§ **DOCUMENT SEGMENT**:
########################################

You are viewing a plain text version of this content. The canonical link for it is here.
Posted to user@avro.apache.org by Tarun Gupta <ta...@technogica.com> on 2012/12/24 07:30:37 UTC

Support for char[] and short[] - Java

Hi,

I am new Avro but I did some basic research regarding how do we a support
data types like Char arrays and Short arrays while defining the Avro
schema. Issue # AVRO-249 sounded somewhat relevant but its about supporting
Short using the reflection API.

We are planning to use Avro for a Java based Client Server data exchange
use case, note that our data model is expected to have "large arrays" of
Short and Char, and performance is our 'key concern'. We can't use a string
to store char[], because what we get back is different then what you put
in, because of "UTF-16 normalization".

Thanks in Advance.
Tarun Gupta

Re: Support for char[] and short[] - Java

Posted by Scott Carey <sc...@apache.org>.

########################################

§ **EXCERPTED RECORDS**:
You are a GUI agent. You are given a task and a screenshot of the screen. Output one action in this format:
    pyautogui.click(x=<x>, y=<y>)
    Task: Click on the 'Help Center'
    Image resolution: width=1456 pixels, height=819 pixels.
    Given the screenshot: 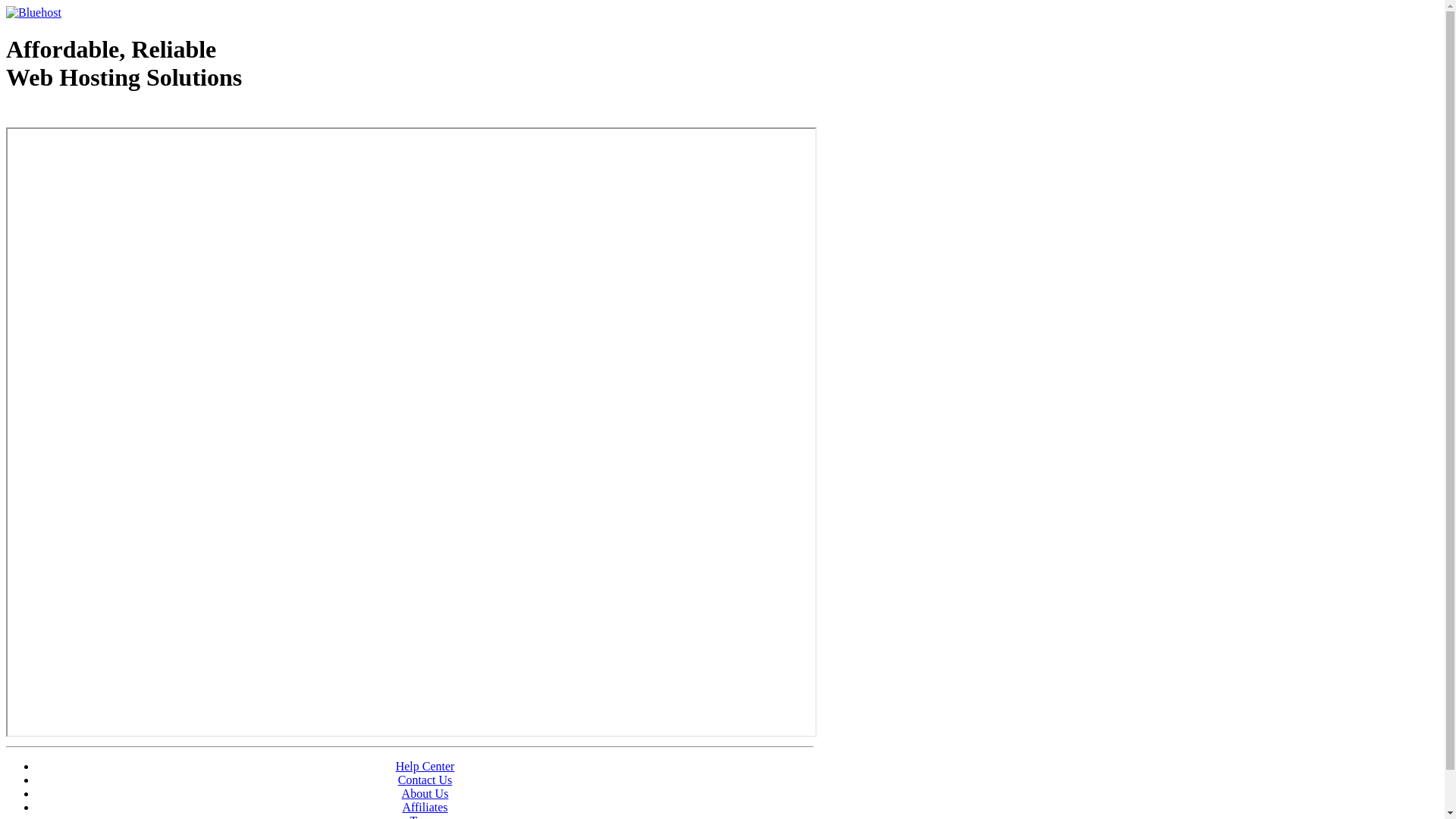 What is the action you would take?
    pyautogui.click(x=425, y=766)
    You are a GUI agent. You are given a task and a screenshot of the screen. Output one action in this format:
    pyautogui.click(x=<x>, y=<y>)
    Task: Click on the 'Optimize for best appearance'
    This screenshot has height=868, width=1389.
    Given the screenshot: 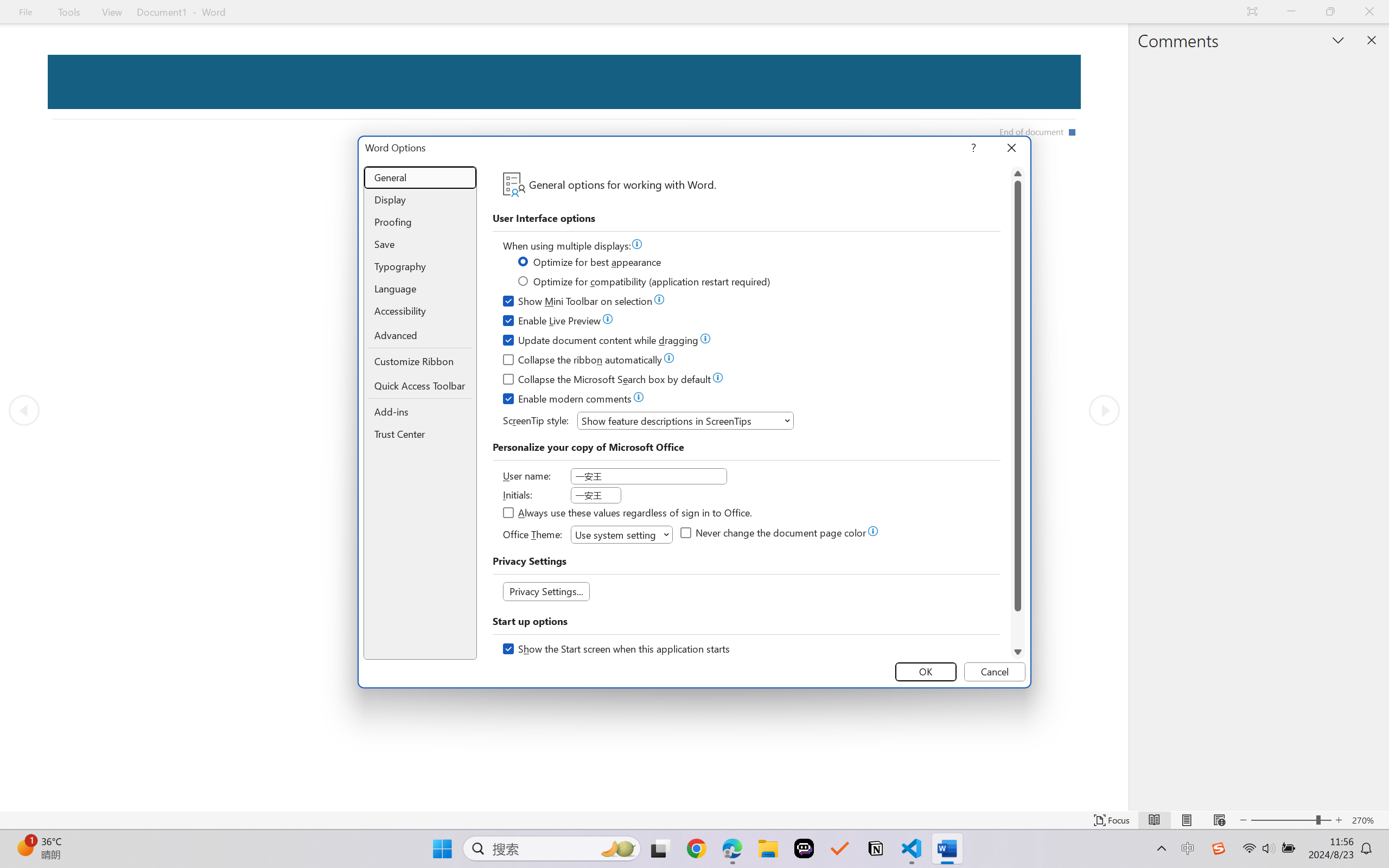 What is the action you would take?
    pyautogui.click(x=590, y=263)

########################################

§ **TASKS AND EXERCISES**:
1. Answer these questions from the forum thread about Avro support for char and short arrays:
(a) Which issue number did the poster find somewhat relevant?
(b) What did the poster name as the key concern?
(c) What reason did the poster give for not storing char[] in a string?
2. Please list every phrase that the first post in the Avro char and short array thread sets in quotation marks, single or double.
3. Carry on the Avro char and short array thread from where it stops, writing the body of the reply posted by Scott Carey.

§ **ANSWERS BELOW**:
1.
(a) AVRO-249
(b) Performance
(c) What you get back is different from what you put in, because of "UTF-16 normalization."

2.
- "large arrays"
- 'key concern'
- "UTF-16 normalization"

3.
You can cast both short and char safely to int and back, and use Avro's int
type.  These will be variable length integer encoded and take 1 to 3 bytes
in binary form per short/char.
This will be clunky as a user to wrap char[] or short[] into List<Integer>
or int[] however.  Another option would be to extend the reader to look for
special meta-data in the schema that indicates that an array of int is to be
interpreted as shorts or chars.

Can you give an example where a char[] converted to utf8 bytes and back
results in a loss of data?  I was under the impression that UTF-16 surrogate
pairs are converted to proper UTF-8 sequences and back to surrogate pairs.
Or, are you using char to represent something else, as a two byte unsigned
quantity where interpreting as UTF-16 causes the problem?

On 12/23/12 10:30 PM, "Tarun Gupta" <ta...@technogica.com> wrote:

> Hi, 
> 
> I am new Avro but I did some basic research regarding how do we a support data
> types like Char arrays and Short arrays while defining the Avro schema. Issue
> # AVRO-249 sounded somewhat relevant but its about supporting Short using the
> reflection API.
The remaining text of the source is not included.